Маша показала веслом на каноэ, появившееся из тени у берега.

— А вот и Карлос, наверняка опять ворчит, да только вот он, тут как тут.

Они приблизились к покачивающемуся, бряцающему деревянному плоту, который стоял на баках из-под нефти, и коренастая темная фигура схватила Марджори за руку.

— Спокойно, — сказал скрипучий голос, и она ступила сначала на мокрый бак, а потом на покрытый мешковиной плот.

Маша выбралась из каноэ с сумкой Марджори в руках.

— Карлос, это Марджори…

— Привет. Быстрее, малышки, репетиция уже началась.

Он помог им устроиться в его каноэ и повел его в сторону берега мощными взмахами весел. Марджори, сгорбившись у его ног, была смущена его молчанием.

— Простите, что мы так беспокоим вас, мистер Рингель.

— Никакого беспокойства. А теперь тихо, мы уже близко, никогда не знаешь, когда ему вздумается выскочить из кустов.

Каноэ с треском вошло в сладко пахнущие ветви, мокрые от росы, и ткнулось днищем в берег.

— Беги со своей подружкой вперед, а я избавлюсь от каноэ.

Быстрая пугливая пробежка сквозь кустарник и шиповник, и вот они уже стоят, запыхавшись, в ярко освещенном домике, балки которого сплошь увешаны женским бельем, чулками и купальными костюмами. На кровати, читая «The Saturday Evening Post», сидела красивая девушка, высокая блондинка, совершенно обнаженная.

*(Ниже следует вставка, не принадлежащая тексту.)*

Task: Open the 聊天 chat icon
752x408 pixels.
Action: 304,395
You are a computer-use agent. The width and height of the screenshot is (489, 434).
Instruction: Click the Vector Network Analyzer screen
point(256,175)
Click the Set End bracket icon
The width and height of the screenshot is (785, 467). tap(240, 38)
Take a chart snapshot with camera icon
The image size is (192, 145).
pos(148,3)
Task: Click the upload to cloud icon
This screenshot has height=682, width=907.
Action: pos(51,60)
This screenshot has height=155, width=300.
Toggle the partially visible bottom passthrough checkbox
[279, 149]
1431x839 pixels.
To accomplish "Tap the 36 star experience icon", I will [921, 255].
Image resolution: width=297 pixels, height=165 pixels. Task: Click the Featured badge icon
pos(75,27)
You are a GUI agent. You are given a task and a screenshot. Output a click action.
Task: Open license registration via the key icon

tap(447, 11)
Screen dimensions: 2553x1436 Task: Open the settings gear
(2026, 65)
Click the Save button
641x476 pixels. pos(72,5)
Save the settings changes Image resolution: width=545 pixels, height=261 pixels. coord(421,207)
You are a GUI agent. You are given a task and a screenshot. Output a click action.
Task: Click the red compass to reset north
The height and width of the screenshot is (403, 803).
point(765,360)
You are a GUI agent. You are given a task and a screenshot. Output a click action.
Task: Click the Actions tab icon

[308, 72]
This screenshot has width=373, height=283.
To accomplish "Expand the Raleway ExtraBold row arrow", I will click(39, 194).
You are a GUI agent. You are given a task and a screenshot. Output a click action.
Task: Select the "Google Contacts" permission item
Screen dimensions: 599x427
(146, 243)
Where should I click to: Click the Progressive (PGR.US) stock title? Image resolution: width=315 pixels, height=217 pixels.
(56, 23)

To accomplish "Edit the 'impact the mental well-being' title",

— Привет, — сказала она Маше. — Сегодня с подружкой, а? Ты что-то рановато.

— Четверть десятого.

Блондинка взглянула на свои часы и зевнула.

— Черт, так и есть. Мне нужно быть на сцене через десять минут.

Она поднялась и медленно пошла по комнате, подбирая одежду, совсем не беспокоясь из-за отсутствия штор на окнах.